The Crew Dragon and Starliner spacecraft are the centerpieces of NASA's drive to resume launching US astronauts aboard USA rockets from US soil, ending the agency's sole reliance on Russian Soyuz spacecraft to ferry crew members to and from the International Space Station.

NASA and SpaceX are now aiming for a March debut of the first capsule from a private company created to fly astronauts to the International Space Station. Starliner was scheduled to perform a similar mission in March. This is the third month in a row that NASA has announced a further delay for the first major test flight of Crew Dragon.
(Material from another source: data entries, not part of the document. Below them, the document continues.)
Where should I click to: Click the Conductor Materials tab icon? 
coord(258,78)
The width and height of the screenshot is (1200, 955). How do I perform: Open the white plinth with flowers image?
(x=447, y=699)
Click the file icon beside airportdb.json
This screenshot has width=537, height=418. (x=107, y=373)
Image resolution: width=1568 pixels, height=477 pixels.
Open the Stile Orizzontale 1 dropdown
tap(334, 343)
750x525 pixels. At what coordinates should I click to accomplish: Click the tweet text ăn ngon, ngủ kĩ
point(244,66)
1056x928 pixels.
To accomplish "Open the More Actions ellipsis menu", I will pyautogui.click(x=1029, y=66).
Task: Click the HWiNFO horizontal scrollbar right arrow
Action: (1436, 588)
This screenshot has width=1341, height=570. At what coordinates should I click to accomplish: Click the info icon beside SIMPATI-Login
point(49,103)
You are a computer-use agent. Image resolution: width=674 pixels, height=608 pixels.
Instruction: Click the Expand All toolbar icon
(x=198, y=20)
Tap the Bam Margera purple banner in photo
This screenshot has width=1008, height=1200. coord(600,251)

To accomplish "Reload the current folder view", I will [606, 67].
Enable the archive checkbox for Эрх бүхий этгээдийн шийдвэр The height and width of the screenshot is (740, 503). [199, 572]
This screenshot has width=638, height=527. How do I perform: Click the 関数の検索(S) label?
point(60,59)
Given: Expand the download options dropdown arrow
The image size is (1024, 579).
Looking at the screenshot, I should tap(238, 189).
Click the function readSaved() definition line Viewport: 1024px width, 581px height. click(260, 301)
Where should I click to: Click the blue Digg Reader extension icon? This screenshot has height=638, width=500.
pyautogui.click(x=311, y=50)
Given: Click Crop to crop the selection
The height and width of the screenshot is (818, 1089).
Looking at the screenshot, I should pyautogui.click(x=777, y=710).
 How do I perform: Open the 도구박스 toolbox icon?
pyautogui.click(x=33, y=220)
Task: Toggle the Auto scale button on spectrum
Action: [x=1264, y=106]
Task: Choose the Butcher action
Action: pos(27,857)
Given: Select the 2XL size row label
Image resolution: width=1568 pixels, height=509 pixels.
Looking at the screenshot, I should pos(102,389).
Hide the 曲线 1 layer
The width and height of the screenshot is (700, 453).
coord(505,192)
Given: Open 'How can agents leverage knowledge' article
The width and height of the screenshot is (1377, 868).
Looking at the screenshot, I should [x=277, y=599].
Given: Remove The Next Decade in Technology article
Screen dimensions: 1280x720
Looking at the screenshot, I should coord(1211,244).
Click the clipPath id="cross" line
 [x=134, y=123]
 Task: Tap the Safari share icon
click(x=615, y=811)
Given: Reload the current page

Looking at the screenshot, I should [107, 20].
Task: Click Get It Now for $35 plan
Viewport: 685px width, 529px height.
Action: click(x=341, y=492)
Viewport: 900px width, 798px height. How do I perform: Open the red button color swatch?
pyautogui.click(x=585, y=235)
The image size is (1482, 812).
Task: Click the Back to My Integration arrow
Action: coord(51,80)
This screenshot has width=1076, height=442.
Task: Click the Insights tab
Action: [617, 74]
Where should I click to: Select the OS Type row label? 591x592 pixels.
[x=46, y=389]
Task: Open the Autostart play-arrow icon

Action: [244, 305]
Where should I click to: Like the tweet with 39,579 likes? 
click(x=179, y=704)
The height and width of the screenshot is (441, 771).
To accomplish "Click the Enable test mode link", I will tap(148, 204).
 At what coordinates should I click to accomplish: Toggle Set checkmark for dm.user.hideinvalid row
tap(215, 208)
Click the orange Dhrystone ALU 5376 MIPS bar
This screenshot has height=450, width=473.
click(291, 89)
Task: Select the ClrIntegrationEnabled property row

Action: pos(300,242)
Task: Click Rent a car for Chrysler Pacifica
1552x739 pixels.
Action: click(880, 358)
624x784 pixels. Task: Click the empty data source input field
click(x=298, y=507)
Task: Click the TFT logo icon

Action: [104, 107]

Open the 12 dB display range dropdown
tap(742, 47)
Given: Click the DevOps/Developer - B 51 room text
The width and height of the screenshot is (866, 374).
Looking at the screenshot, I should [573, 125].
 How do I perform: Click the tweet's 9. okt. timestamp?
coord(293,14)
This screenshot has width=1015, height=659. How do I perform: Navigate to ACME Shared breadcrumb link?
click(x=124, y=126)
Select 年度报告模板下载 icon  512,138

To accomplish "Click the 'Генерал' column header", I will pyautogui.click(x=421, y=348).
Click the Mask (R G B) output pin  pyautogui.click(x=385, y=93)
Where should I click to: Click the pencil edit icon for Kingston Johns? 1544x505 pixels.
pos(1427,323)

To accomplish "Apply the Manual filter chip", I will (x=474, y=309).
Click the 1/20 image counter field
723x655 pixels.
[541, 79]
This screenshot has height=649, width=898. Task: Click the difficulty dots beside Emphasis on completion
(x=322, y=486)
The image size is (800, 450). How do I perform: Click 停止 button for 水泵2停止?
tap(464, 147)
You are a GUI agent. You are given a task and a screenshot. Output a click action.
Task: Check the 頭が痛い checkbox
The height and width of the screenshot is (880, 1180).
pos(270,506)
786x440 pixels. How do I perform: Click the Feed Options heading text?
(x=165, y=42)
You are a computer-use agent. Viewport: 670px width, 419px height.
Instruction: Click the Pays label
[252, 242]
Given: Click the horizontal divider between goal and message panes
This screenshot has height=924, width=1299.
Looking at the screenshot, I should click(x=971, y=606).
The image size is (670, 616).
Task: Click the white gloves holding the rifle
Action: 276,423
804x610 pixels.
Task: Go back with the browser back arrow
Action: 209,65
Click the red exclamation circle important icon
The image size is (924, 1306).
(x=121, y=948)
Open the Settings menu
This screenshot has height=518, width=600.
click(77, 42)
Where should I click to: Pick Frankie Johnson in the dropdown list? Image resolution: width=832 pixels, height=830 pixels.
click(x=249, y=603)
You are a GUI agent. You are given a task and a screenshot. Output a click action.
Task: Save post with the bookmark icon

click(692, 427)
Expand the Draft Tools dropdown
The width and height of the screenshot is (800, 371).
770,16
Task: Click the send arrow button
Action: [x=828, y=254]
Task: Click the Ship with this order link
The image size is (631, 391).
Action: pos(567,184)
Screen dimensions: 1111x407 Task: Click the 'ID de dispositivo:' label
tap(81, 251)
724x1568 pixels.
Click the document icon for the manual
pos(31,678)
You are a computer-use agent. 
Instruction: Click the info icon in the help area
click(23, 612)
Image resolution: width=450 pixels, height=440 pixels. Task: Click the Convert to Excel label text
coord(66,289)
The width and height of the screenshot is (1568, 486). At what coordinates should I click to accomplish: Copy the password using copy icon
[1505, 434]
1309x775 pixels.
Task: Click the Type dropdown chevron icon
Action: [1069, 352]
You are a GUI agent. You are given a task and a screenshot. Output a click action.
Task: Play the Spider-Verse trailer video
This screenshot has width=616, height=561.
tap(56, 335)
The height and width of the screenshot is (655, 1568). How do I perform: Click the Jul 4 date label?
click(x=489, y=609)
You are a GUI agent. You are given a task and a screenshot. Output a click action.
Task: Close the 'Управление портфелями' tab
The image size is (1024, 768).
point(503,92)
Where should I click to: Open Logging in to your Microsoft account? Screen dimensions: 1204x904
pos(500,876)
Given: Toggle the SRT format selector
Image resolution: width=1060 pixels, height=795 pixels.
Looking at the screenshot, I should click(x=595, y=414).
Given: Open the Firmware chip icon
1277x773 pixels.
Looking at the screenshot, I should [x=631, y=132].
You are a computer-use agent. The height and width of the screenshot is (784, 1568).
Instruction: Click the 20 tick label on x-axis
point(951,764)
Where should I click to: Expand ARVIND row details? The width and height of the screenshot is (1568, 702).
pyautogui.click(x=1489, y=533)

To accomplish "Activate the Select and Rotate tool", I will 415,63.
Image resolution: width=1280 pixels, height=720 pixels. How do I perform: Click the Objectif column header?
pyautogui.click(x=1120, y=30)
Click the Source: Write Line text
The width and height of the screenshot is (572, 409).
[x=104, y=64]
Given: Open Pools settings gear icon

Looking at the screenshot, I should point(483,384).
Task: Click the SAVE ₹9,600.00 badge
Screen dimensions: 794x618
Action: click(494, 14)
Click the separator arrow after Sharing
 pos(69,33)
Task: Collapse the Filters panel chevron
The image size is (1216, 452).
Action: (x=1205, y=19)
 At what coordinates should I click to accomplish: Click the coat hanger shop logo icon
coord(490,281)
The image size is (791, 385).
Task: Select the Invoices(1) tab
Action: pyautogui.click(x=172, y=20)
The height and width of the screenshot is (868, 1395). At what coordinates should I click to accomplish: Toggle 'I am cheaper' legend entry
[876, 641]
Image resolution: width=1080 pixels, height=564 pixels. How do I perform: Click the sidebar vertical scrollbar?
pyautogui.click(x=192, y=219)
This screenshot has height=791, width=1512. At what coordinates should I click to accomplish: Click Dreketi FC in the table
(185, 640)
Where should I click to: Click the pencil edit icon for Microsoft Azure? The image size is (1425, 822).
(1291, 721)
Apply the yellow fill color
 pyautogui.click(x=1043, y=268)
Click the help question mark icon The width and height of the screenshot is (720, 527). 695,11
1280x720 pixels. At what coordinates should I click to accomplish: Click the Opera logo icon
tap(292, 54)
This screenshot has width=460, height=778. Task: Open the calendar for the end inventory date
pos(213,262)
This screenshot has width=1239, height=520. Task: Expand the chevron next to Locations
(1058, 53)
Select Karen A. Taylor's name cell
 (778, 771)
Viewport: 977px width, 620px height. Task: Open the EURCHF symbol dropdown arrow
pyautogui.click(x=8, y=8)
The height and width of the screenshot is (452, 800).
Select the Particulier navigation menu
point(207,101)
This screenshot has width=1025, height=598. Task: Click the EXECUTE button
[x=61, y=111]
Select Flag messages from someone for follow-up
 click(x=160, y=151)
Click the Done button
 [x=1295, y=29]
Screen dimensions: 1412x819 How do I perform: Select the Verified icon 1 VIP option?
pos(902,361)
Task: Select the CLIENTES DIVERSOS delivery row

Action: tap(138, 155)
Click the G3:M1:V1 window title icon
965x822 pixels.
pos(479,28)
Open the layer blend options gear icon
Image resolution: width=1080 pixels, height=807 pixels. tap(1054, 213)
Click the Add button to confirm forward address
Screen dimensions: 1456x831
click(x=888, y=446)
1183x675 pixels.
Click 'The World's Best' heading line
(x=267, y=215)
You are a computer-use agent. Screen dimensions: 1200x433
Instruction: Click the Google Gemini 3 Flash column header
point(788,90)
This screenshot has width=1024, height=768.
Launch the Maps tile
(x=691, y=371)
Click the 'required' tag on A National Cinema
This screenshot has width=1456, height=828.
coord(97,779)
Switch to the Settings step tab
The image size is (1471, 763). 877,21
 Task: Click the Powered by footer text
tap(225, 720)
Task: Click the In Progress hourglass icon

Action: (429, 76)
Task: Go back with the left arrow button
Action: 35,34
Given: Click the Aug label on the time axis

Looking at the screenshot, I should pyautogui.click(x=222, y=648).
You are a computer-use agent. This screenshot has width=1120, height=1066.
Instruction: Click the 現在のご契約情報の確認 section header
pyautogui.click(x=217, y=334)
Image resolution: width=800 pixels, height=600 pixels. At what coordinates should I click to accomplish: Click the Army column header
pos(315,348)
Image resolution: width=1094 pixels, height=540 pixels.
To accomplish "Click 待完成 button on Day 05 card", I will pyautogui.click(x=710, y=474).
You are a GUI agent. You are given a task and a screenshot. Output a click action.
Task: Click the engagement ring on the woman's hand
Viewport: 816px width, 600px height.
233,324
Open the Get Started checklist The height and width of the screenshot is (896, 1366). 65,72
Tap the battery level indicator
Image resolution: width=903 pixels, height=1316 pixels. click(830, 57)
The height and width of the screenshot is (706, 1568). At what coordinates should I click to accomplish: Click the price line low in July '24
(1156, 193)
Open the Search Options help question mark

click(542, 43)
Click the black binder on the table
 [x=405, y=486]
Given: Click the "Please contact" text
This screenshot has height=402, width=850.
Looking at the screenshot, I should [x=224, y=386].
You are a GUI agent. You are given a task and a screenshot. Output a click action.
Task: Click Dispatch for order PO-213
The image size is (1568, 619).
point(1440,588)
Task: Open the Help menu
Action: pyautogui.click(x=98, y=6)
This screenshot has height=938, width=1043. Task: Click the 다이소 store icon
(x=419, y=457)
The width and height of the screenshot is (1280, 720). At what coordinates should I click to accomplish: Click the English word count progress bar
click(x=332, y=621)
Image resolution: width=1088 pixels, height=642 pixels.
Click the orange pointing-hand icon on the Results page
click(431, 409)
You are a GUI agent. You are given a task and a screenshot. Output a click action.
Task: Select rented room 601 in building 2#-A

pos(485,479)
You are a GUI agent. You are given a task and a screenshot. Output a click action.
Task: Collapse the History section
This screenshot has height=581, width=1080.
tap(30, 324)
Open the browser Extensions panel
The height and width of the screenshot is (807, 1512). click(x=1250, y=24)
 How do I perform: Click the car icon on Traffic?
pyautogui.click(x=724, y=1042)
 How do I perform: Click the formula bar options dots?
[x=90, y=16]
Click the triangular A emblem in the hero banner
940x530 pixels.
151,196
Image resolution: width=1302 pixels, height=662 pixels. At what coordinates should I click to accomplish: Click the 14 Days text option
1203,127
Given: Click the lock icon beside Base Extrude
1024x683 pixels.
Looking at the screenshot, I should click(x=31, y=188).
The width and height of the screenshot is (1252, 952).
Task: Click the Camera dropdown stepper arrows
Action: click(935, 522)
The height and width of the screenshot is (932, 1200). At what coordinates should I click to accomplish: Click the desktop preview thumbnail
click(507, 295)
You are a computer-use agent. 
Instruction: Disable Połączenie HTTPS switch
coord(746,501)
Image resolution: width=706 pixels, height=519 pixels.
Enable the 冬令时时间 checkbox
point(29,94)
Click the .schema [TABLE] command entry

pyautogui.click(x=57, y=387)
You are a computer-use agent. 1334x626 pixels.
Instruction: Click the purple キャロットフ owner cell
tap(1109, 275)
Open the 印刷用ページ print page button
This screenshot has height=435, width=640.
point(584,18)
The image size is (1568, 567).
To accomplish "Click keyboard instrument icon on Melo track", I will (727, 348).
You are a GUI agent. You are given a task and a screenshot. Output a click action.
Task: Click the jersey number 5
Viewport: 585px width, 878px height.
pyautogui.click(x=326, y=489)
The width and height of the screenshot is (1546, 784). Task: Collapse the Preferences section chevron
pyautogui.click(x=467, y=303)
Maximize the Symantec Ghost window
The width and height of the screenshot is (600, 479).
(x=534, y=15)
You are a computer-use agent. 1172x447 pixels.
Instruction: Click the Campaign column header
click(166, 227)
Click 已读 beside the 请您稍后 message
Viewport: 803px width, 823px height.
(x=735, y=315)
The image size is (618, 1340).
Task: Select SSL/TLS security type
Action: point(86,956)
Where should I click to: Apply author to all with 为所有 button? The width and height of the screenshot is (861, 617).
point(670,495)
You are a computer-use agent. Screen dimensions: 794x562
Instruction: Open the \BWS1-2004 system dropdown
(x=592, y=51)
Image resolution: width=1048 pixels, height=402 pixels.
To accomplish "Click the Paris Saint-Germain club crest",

If the demo goes well, two NASA astronauts will take a test flight in July aboard the SpaceX capsule.

NASA is paying SpaceX and Boeing to provide the capsules and fly astronauts to and from the space station, allowing the space agency to focus on developing a new capsule, Orion, and rocket, Space Launch System or SLS, for transporting astronauts to the moon and, eventually, Mars.

SpaceX, though, has been making progress, including rolling out the Crew Dragon spacecraft atop its Falcon 9 rocket to Launch Complex 39A at the Kennedy Space Center in early January for tests.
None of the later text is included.